I am much obliged to you for your kind letter <of?> to days date and will call upon you at the Museum on Tuesday next

Sir Henry <1> has promised the original text cylinder of Tiglath Pileser, <2> the one jointly translated by yourself and three other learned men. what other texts he will give I know not, but I believe they will be some of the unpublished tablets from the Daily Telegraph expedition Mr Rodwell <3> will give not Nebuchadnezzar <4> but a Neriglissar <5> text, and one of Assur azir pal, but of course his version will be examined first before it is printed in in <sic> the R of P. <6> Mr Rodwell is a very able Arabic and Amharic Scholar. his address is on the other leaf

Schrœders <7> German translation of the Sycthic <sic> text of the Behistun Inscription <8> is the one which I have written for. We can get it retranslated into English without much trouble if the author consents

I shall be glad to have a reprint and completion of your Assyrian Hymns and also the Sargon Myth

Smith <9> does not withold <sic> the Deluge, but only the Assurbanipal (30 or 40 pages) and Berosus (16 pages)
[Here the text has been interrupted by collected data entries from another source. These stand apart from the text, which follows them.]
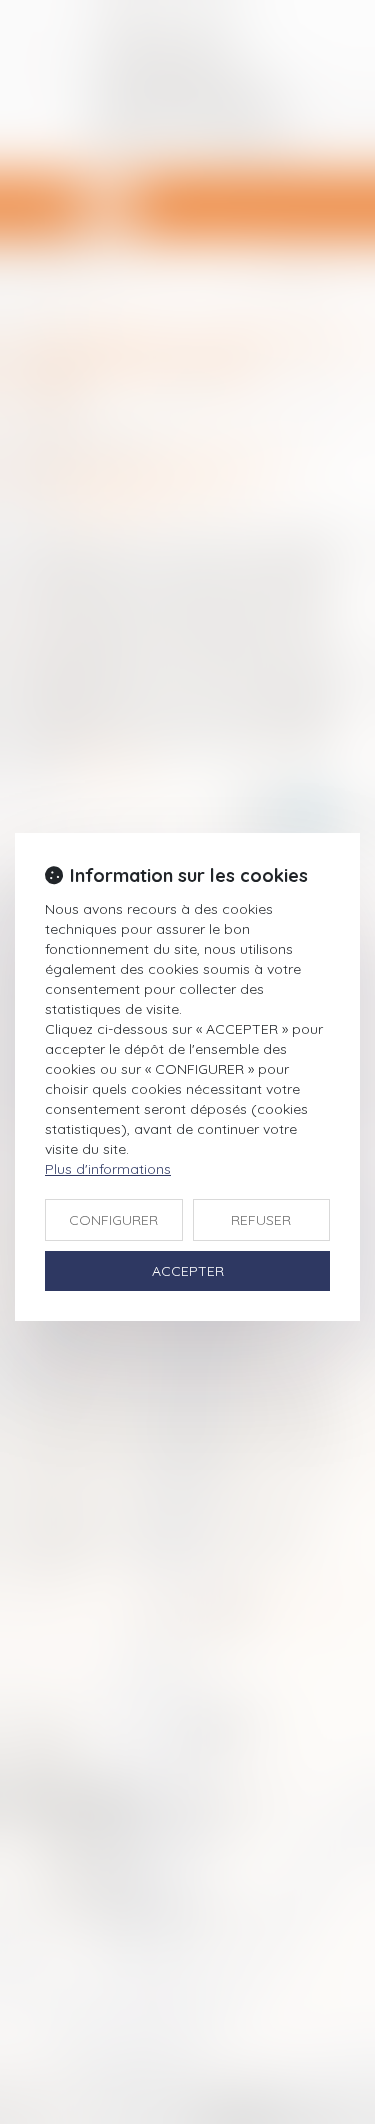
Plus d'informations (108, 1169)
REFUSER (261, 1220)
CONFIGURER (113, 1220)
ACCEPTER (188, 1271)
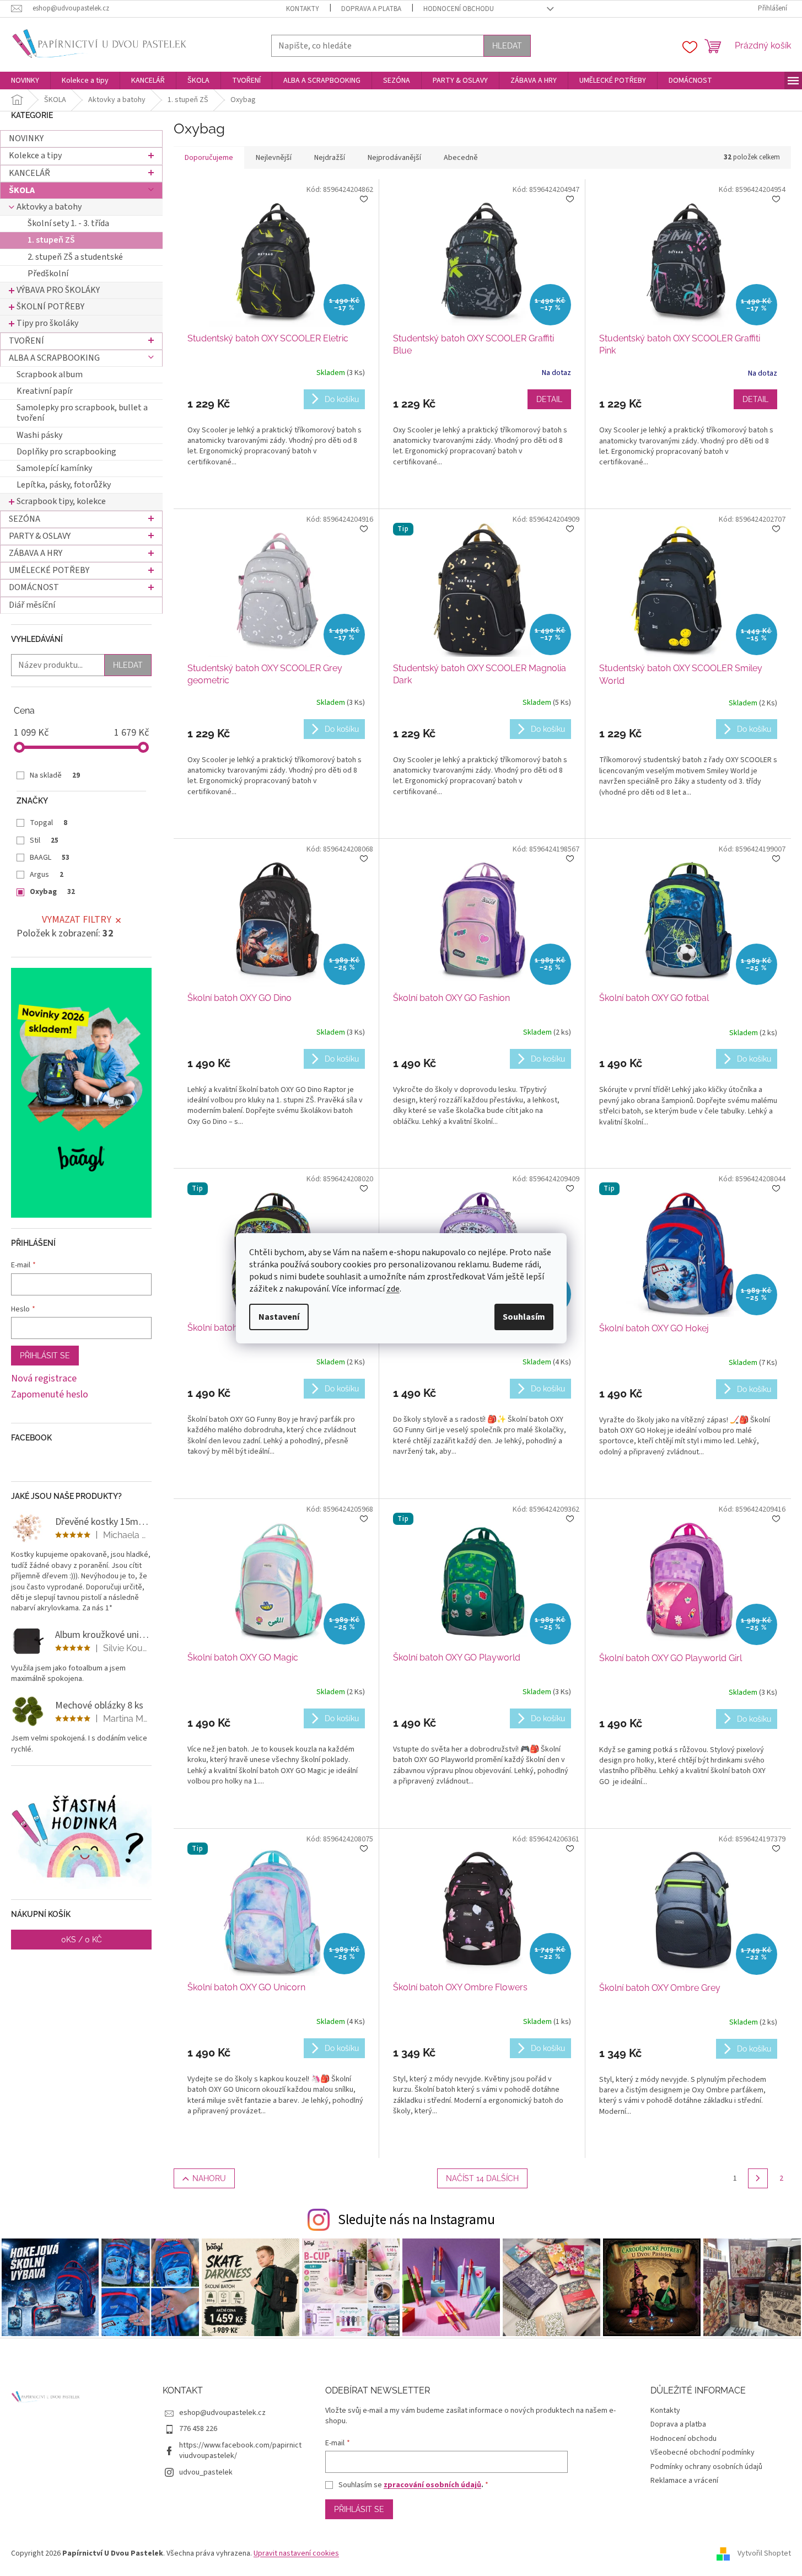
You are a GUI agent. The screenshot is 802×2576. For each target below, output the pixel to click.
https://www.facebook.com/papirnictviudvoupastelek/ (240, 2450)
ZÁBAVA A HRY (35, 553)
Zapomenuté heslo (49, 1394)
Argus (46, 874)
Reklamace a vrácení (684, 2480)
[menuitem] (25, 80)
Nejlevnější (274, 157)
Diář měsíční (32, 605)
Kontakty (302, 9)
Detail (549, 399)
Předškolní (48, 273)
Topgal (48, 822)
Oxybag (52, 891)
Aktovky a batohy (49, 207)
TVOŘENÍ (26, 341)
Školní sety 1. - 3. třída (68, 223)
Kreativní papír (45, 391)
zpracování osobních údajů (432, 2485)
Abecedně (461, 157)
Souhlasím (524, 1317)
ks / (81, 1939)
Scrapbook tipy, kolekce (61, 501)
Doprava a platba (371, 9)
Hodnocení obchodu (458, 9)
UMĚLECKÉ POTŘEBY (49, 570)
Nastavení (279, 1317)
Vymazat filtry (76, 919)
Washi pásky (39, 435)
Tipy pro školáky (47, 323)
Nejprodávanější (394, 157)
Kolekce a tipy (35, 155)
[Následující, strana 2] (758, 2178)
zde (393, 1289)
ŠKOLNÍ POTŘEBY (50, 307)
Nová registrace (44, 1378)
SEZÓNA (24, 519)
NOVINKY (26, 138)
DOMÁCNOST (34, 587)
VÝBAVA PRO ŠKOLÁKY (58, 290)
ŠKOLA (22, 190)
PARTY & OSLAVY (40, 536)
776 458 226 (198, 2428)
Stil (44, 840)
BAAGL (49, 857)
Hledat (507, 45)
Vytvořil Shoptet (764, 2553)
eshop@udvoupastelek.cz (222, 2412)
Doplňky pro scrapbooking (66, 452)
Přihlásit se (45, 1355)
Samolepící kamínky (54, 468)
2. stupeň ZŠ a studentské (75, 257)
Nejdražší (329, 157)
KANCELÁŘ (29, 173)
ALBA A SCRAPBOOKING (54, 358)
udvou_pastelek (206, 2472)
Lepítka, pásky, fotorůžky (64, 485)
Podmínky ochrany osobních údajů (706, 2466)
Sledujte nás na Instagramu (416, 2220)
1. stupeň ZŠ (51, 240)
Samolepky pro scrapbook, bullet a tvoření (82, 412)
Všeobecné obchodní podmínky (702, 2452)
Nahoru (209, 2178)
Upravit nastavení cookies (296, 2553)
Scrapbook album (50, 374)
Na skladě (55, 775)
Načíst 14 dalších (482, 2178)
I remain Dear Sir Yours fally

W. R. Cooper

H. Fox Talbot. Esq. DCL FRS.

Rev. J. M. Rodwell, MA
28, Fellows Road
South Hampstead
N.W.


Notes:

1. Sir Henry Creswicke Rawlinson, 1st Baronet (1810–1895), orientalist.
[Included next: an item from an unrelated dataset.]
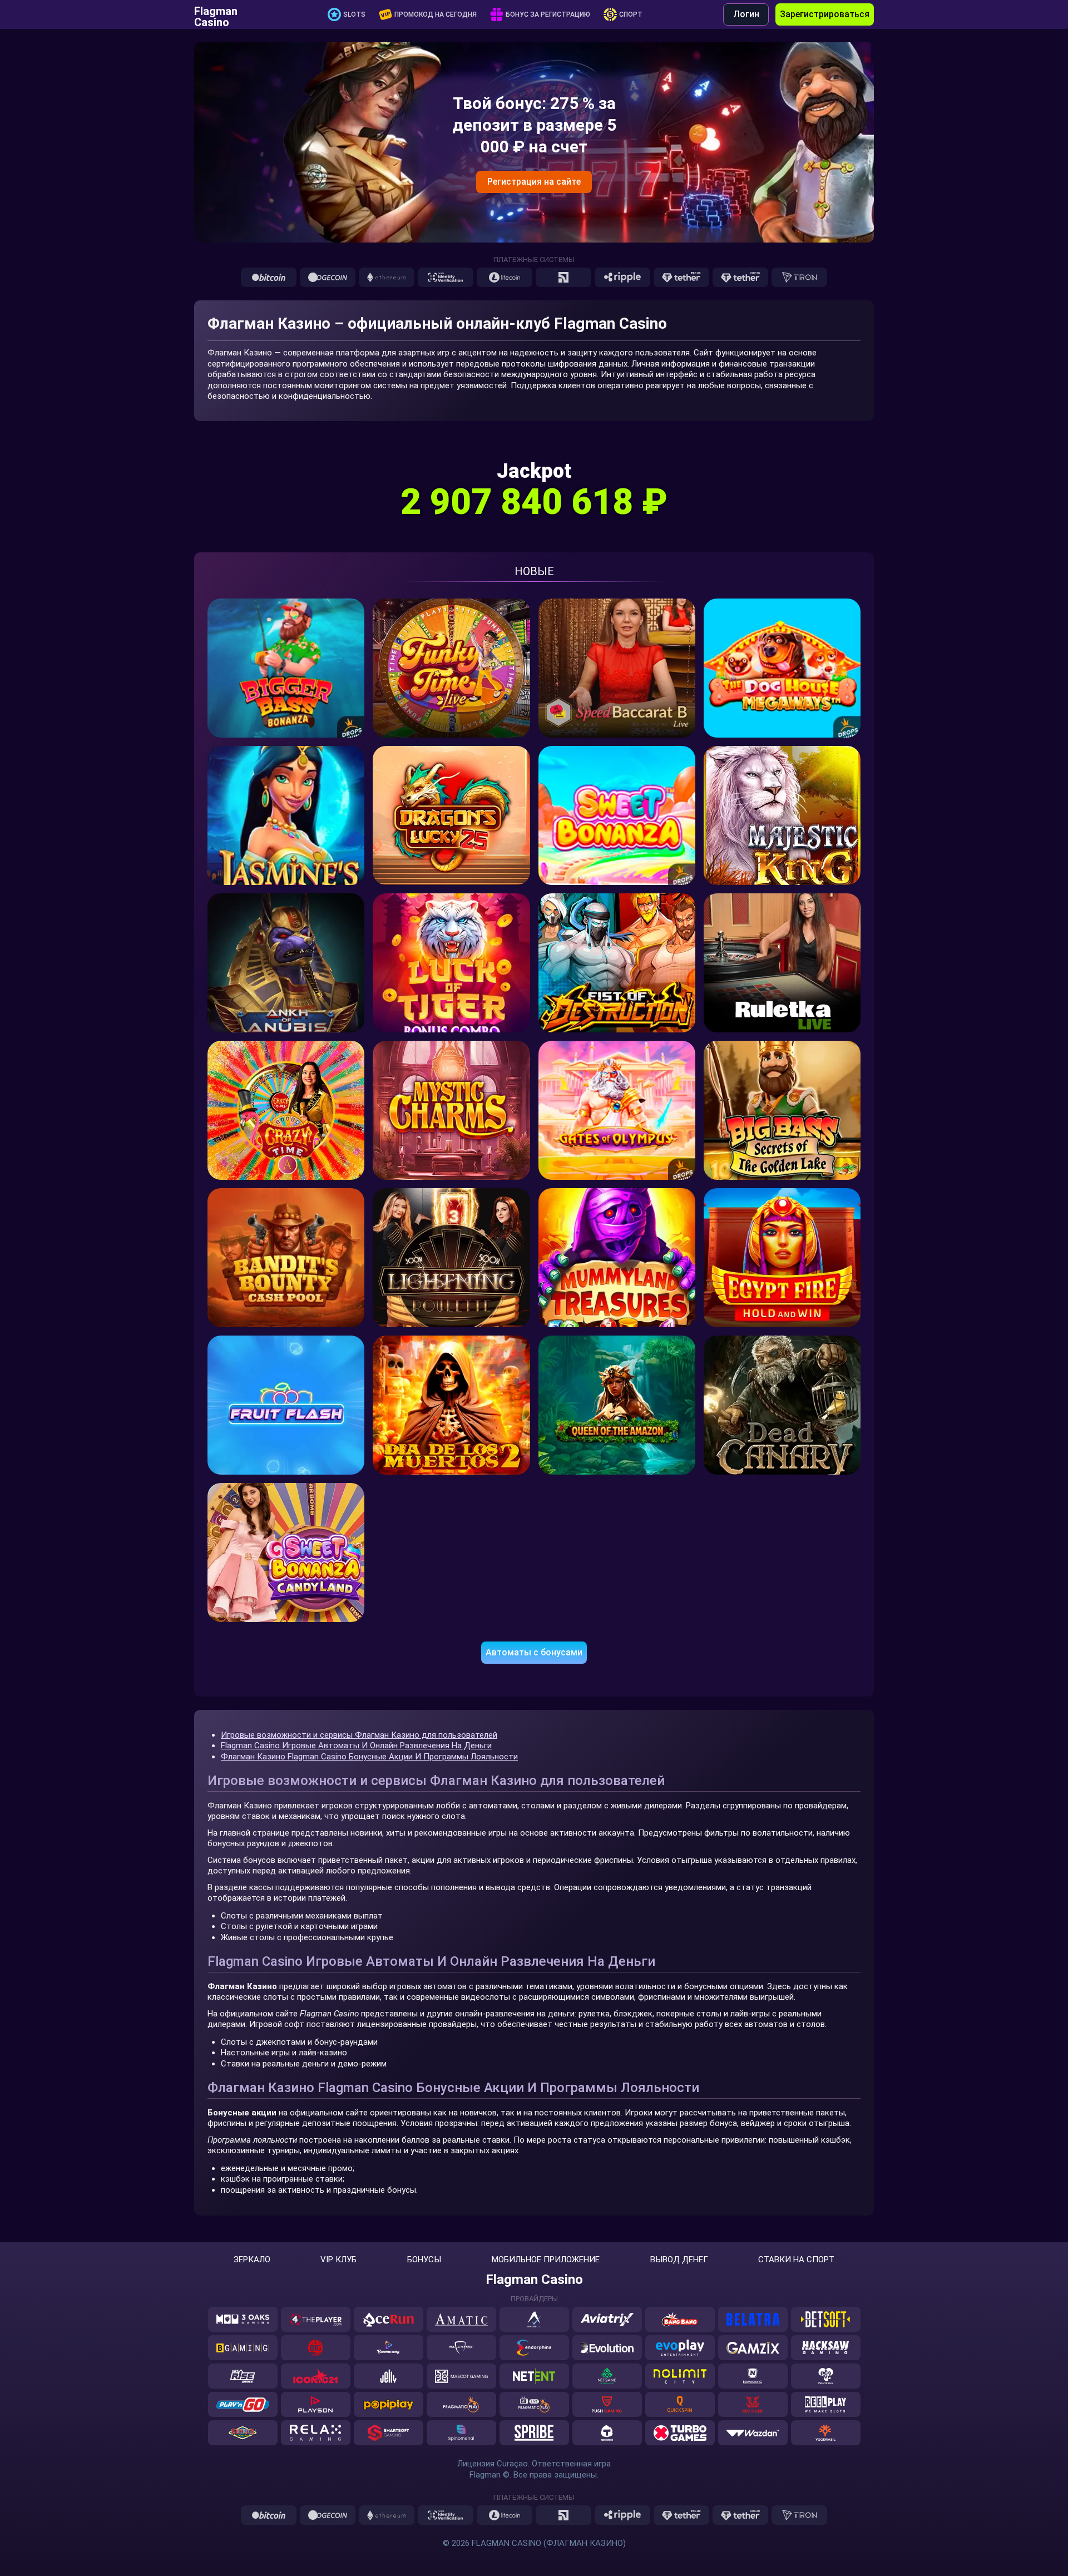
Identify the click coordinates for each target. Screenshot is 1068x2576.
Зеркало (252, 2260)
2. Both WHFT and Rawlinson worked on the inscriptions of Tiglath Pileser I. WHFT translated (March 1857) the inscriptions of a cylinder dating from the reign of the Assyrian King Tiglath Pileser I (1115–1077 BC). Rawlinson published the same year Inscription of Tiglath Pileser I., King of Assyria, B.C. 1150 (London: Royal Asiatic Society: J.W. Parker, 1857).

3. Rev John Medows Rodwell (1808–1900), orientalist.

4. Nebuchadnezzar II, King of the Chaldean dynasty of Babylonia (reigned ca.605– ca.561 BC).

5. A king of Babylon who ruled between 560 and 556 BC.

6. Records of the Past being English Translations of the Assyrian and Egyptian Monuments (London: Samuel Bagster & Sons).

7. Dr Eberhard Schrader (1836–1908), German orientalist & theologian.

8. Behistun Inscription recorded King Darius suppression of a rebellion. [See Doc. No: 02730].

9. George Smith (1840–1876), Assyriologist, The Chaldean Account of the Deluge, reprinted from the “Transactions of the Society of Biblical Archæology” (London: British Museum, 1873).